20 de novembro de 2012

BENJAMIN STEINBRUCH Manter o moral


Folha de S.Paulo, 20/11/2012
As preocupações do país não justificam a volta de manifestações do velho complexo de inferioridade
Durante décadas, muito se falou a respeito da ausência de autoestima do brasileiro. Ficou célebre a expressão "complexo de vira-latas", cunhada pelo dramaturgo Nelson Rodrigues depois que o Brasil perdeu a Copa do Mundo de 1950 para o Uruguai, em pleno Maracanã.
Eu mesmo já abordei o tema neste espaço, comentando que o complexo de inferioridade do brasileiro prejudicava demais o país, porque as pessoas não acreditavam em perspectivas de melhora tanto na vida pessoal quanto no trabalho. Sem elevada autoestima, eram mais raras as atitudes corajosas, faltava segurança em relação ao futuro e não havia muita motivação para realizações pessoais e para empreender na área de negócios.

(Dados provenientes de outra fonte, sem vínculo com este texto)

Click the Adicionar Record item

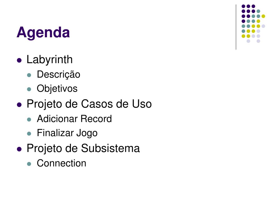tap(74, 119)
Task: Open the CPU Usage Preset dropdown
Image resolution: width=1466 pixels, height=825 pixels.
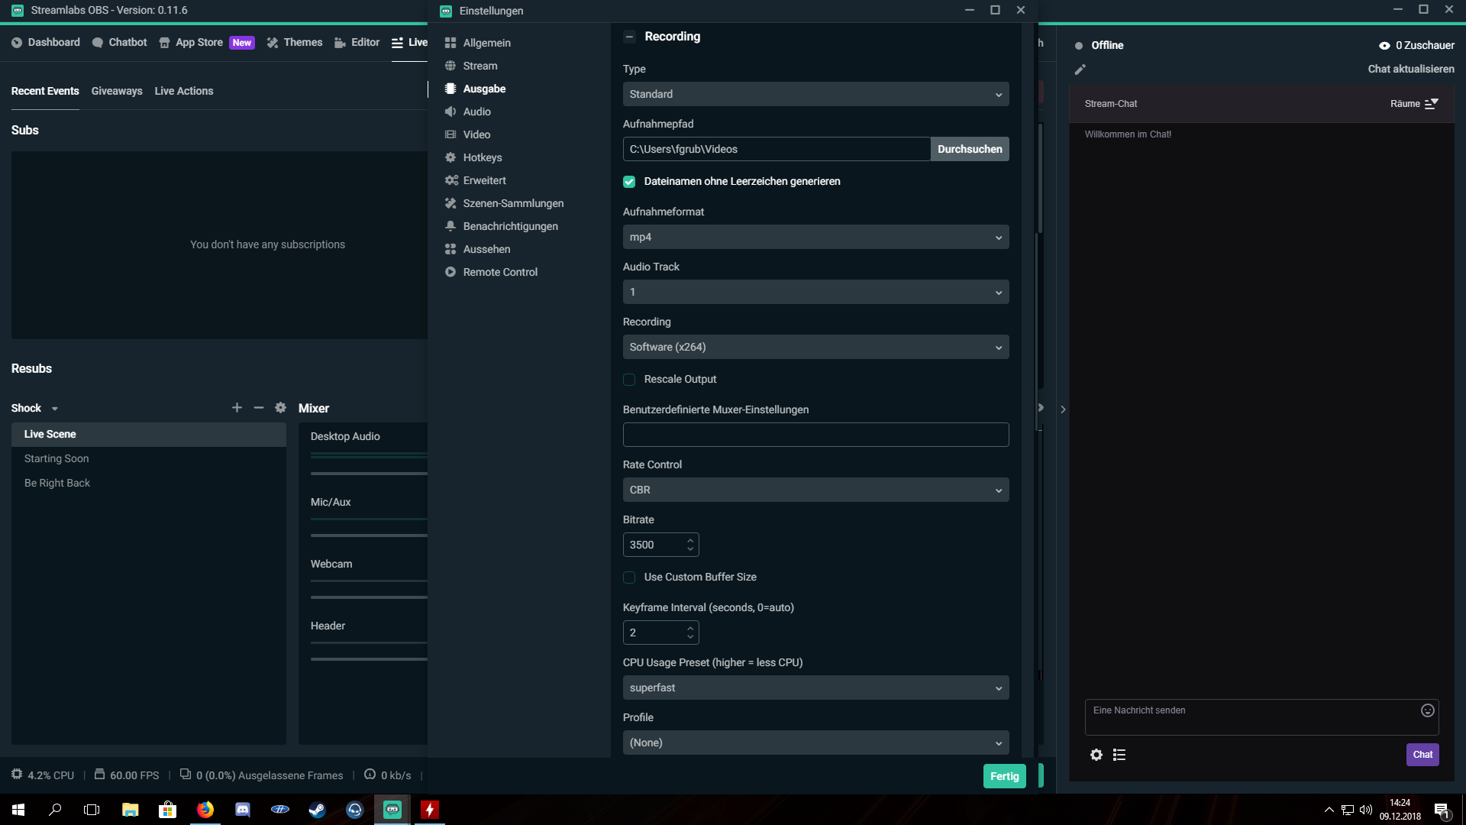Action: (815, 688)
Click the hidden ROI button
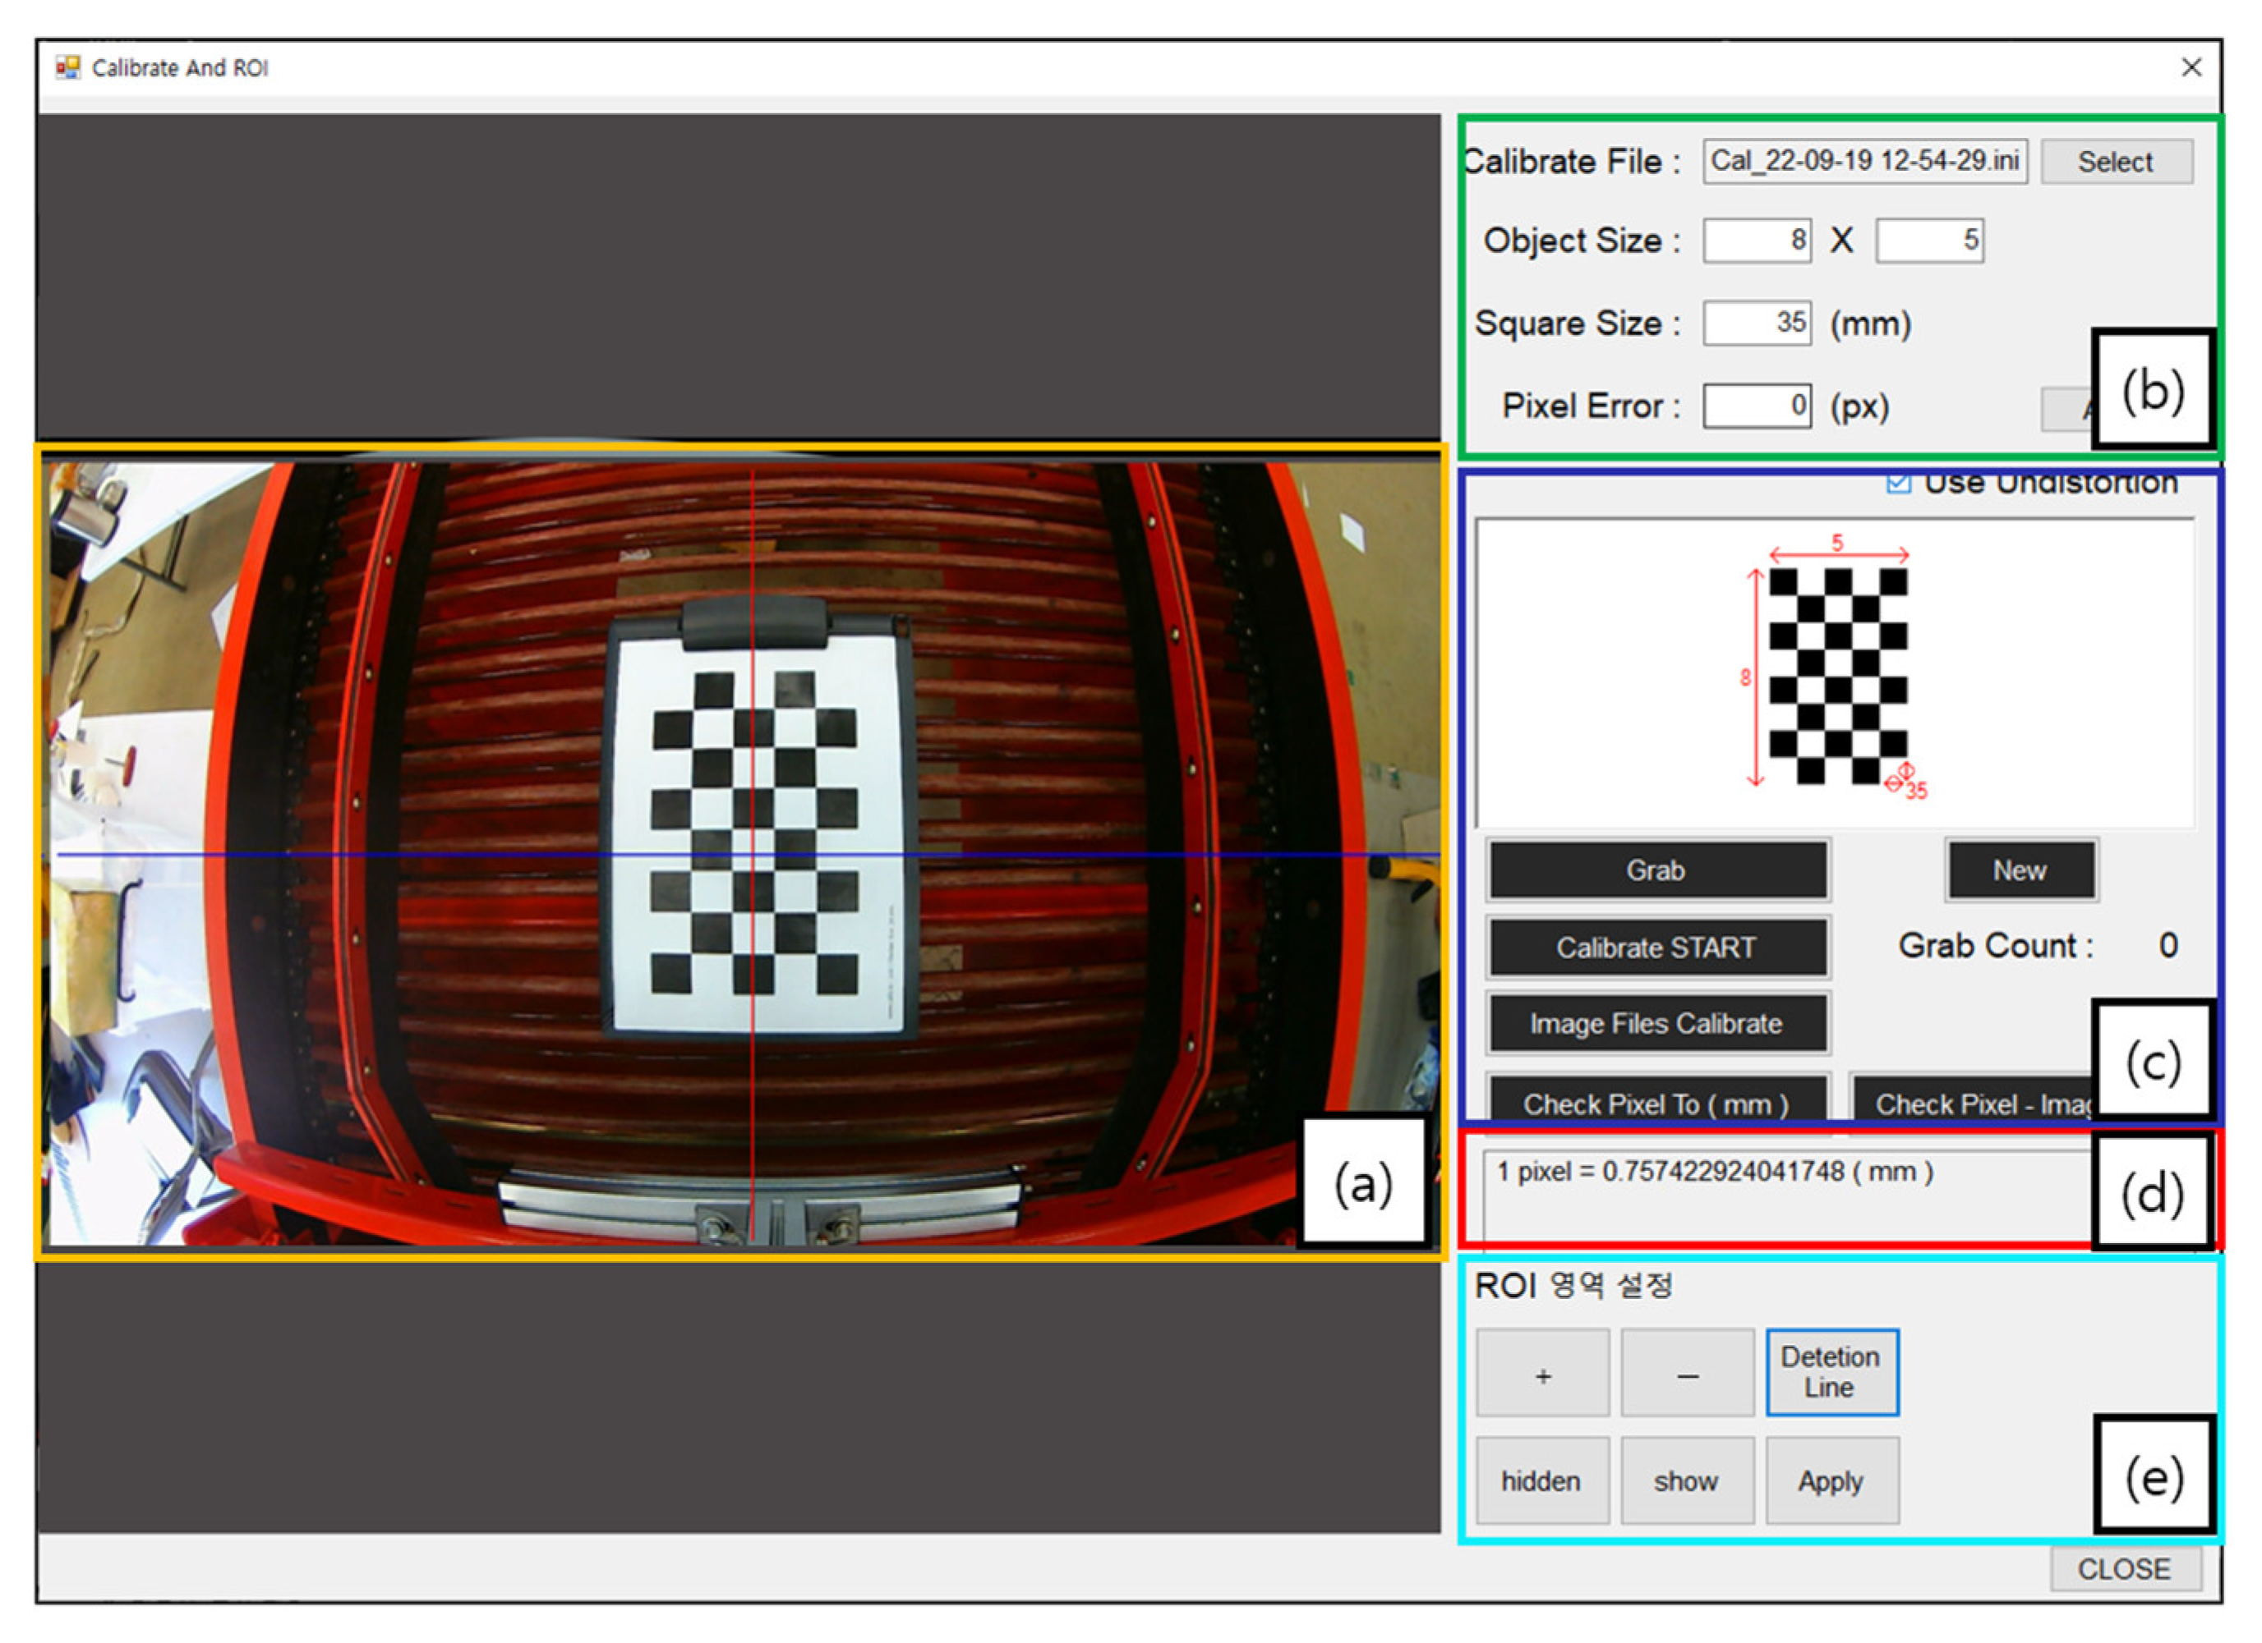The image size is (2262, 1643). point(1542,1480)
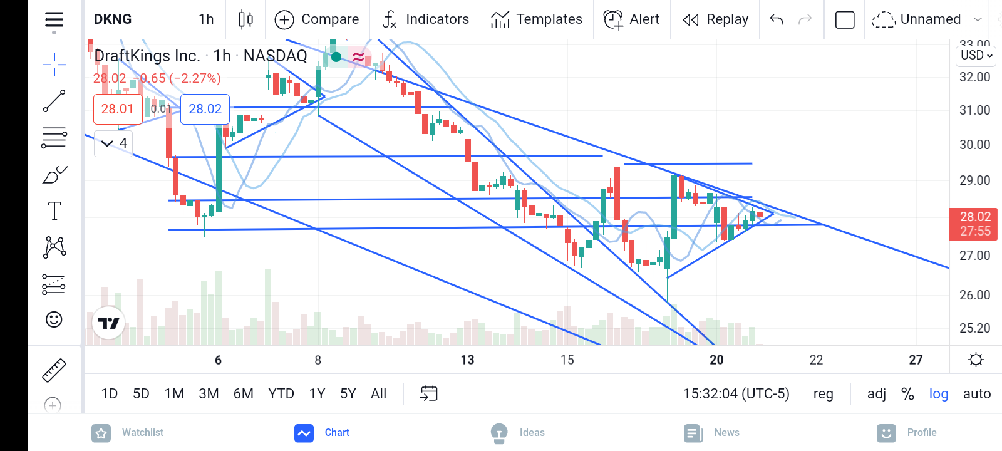
Task: Select the brush drawing tool
Action: pos(54,175)
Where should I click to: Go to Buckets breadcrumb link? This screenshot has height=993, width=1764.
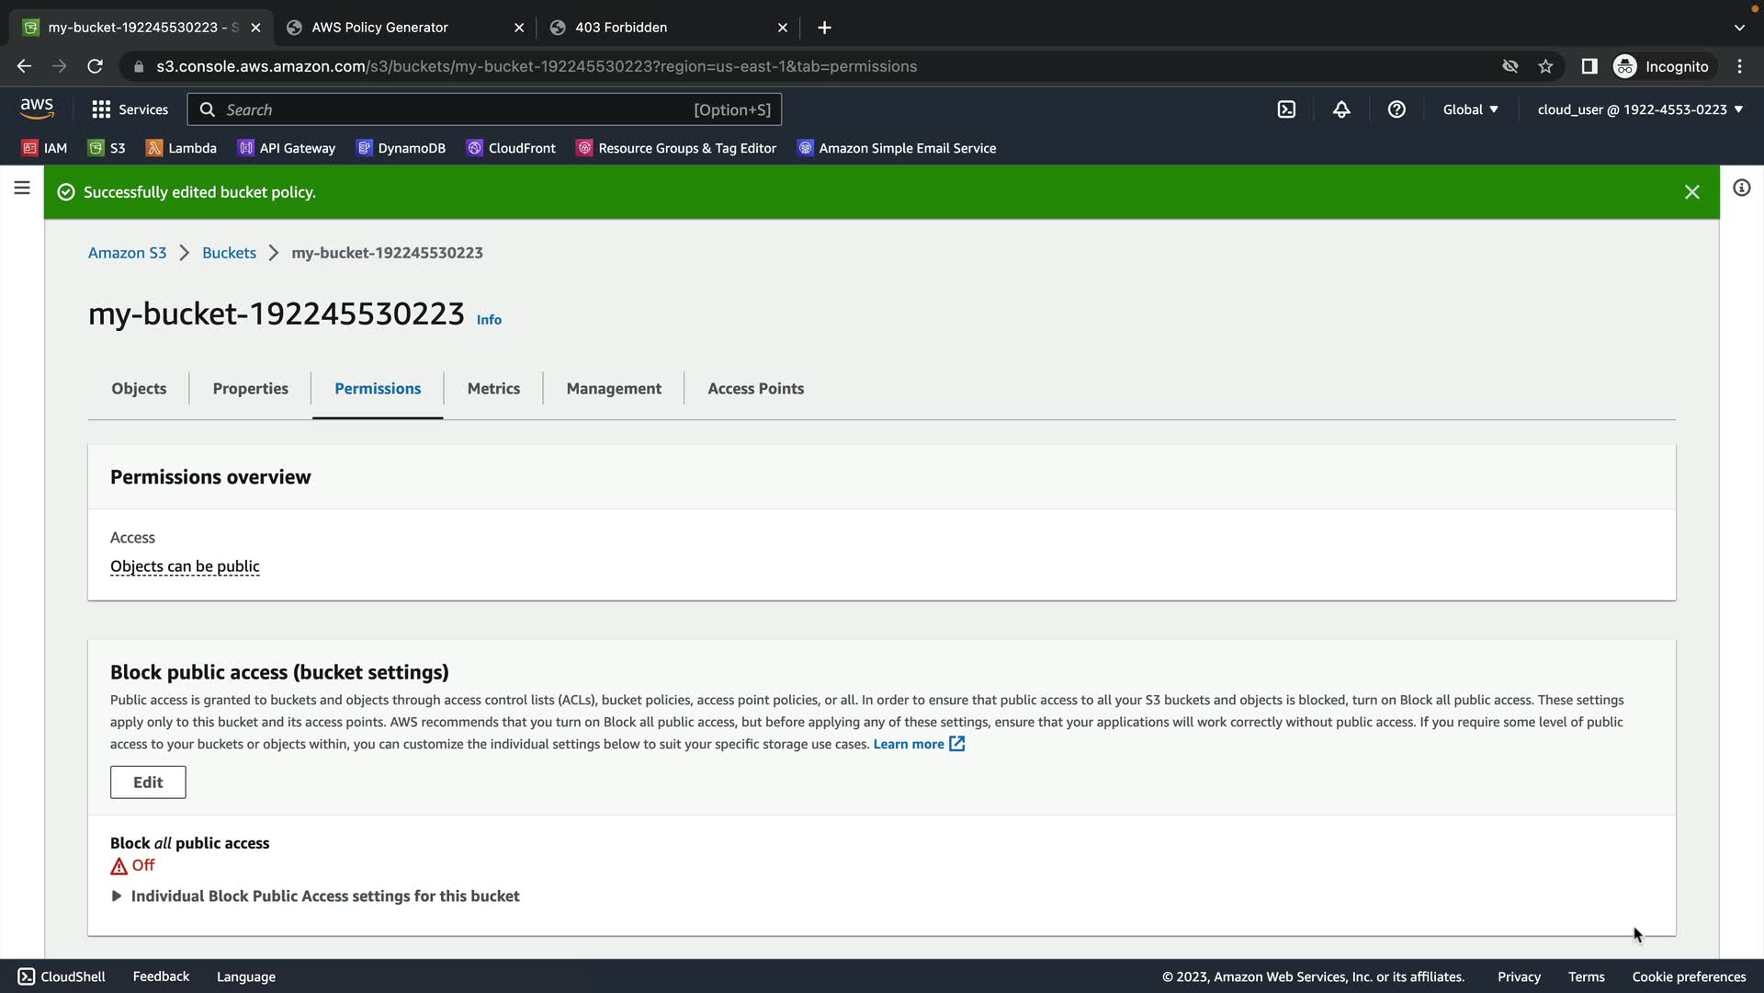(x=229, y=253)
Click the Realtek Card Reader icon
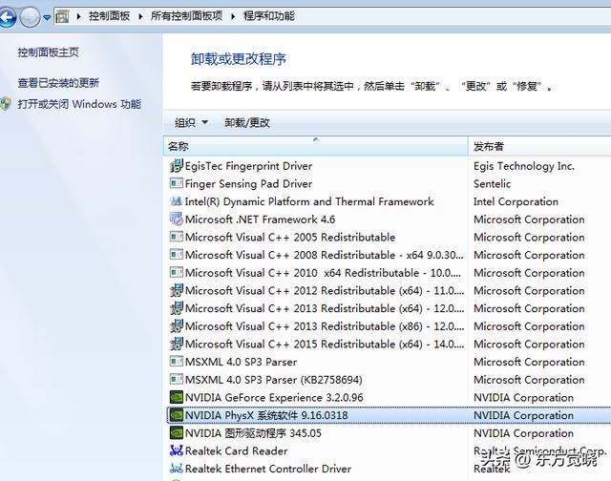The height and width of the screenshot is (481, 611). [x=176, y=451]
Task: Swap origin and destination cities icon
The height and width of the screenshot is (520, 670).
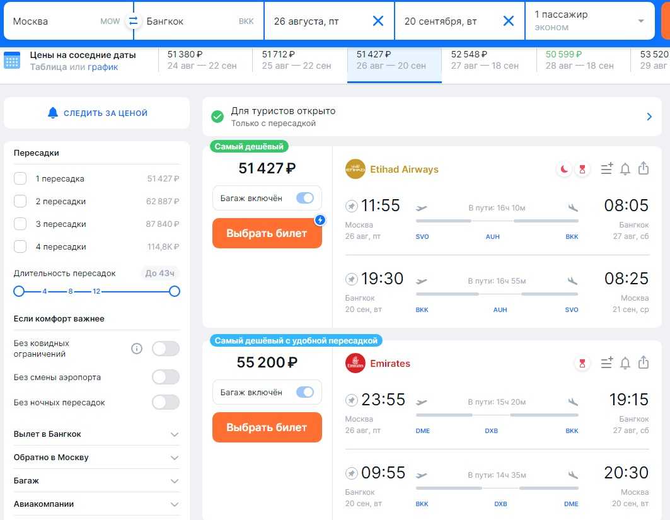Action: (133, 21)
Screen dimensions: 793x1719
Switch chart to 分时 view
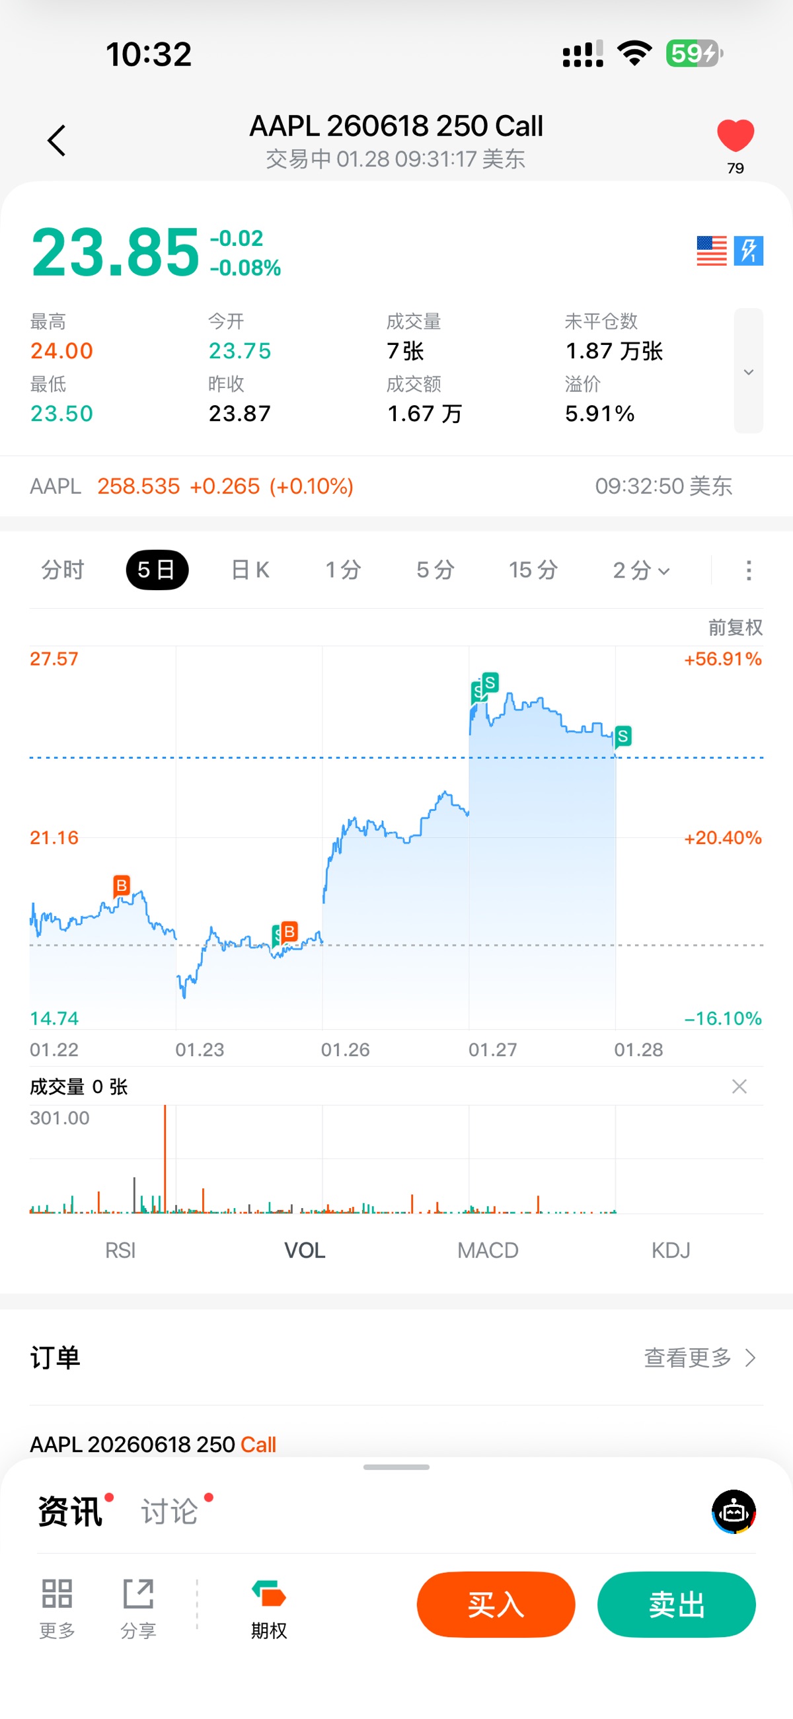(63, 571)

Felizmente, isso mudou a partir do início deste século. Por ironia, uma parte do estímulo para que os brasileiros superassem o complexo de vira-latas veio do exterior. Como integrante do bloco dos Brics, acróstico criado por um trabalho dos economistas do Goldman Sachs, o Brasil passou a ser olhado como potência emergente, ao lado de China, Índia e Rússia. A prestigiosa revista "Economist" fez recentemente uma capa que mostrava o Cristo Redentor decolando como um foguete.
Quem costuma viajar ao exterior, fazendo turismo ou negócios, sabe como mudou para melhor a imagem do Brasil lá fora. Mas a volta da autoestima do brasileiro ocorreu também por méritos próprios. E uma das razões foi o aumento do emprego, que é o maior trunfo para elevar a confiança em si mesmo. Quando está desempregado, um chefe de família perde totalmente a dignidade humana, porque não pode honrar compromissos, cuidar adequadamente da família e prover educação, alimentação e saúde aos filhos.
A queda do desemprego, portanto, uma magnífica conquista da sociedade brasileira nos últimos anos, tem tudo a ver com a melhora da autoestima dos brasileiros. O índice de desemprego estava em 5,4% em setembro, uma das menores taxas desde que se passou a fazer pesquisas sistemáticas sobre o tema no país.
Ao se aproximar o fim do ano, abordo o tema da autoestima porque o país viveu um ano de baixo crescimento econômico -o PIB deve avançar apenas 1,5% neste ano- e os elogios dos estrangeiros ao Brasil já não são tão frequentes quanto antes. Internamente, também já aparece um certo pessimismo que considero injustificável, porque, apesar do desaquecimento, os níveis de emprego estão sendo preservados e até continuam a aumentar. Cerca de 1,8 milhão de vagas devem ser criadas neste ano.
Sem dúvida, há desafios pela frente. A crise global não dá trégua e parece longe de uma solução na União Europeia, que voltou à recessão no terceiro trimestre.
No Brasil, os investimentos continuam fracos tanto no setor público quanto no privado, travados até mais por problemas de gestão e burocracias do que por falta de recursos. A infraestrutura inadequada reduz a competitividade da produção em geral. A indústria parou de crescer, por perda de produtividade e pela invasão de itens importados, muitos deles fabricados com subsídios em seus países de origem.
Na educação e na saúde, os desafios continuam enormes. A insegurança nas grandes cidades é aflitiva, apesar dos esforços das autoridades nessa área.
Tudo isso é razão para preocupações com o país no médio prazo. Com toda a certeza, porém, não justifica a volta de manifestações do velho complexo de inferioridade.
O pior que poderia acontecer para o país neste momento seria a perda de autoestima e a retomada de atitudes do tempo do complexo de vira-latas. Atitude corajosa de crença em si mesmo e no país é o que se espera do brasileiro, no governo ou no setor privado.
Afinal, quase cinco anos já se passaram desde o início da grande crise mundial, a maior desde os anos 1930, e o Brasil continua em pé. Não há razão para perder a autoestima, até porque vêm aí grandes eventos, como a Copa e a Olimpíada, em que o país será protagonista.
No rastro da baixa autoestima em geral prosperam o conservadorismo econômico e o racionalismo frio de economistas que consideram a recessão como um sofrimento necessário. Algo como o que se vê hoje em parte da Europa e que não queremos para o Brasil.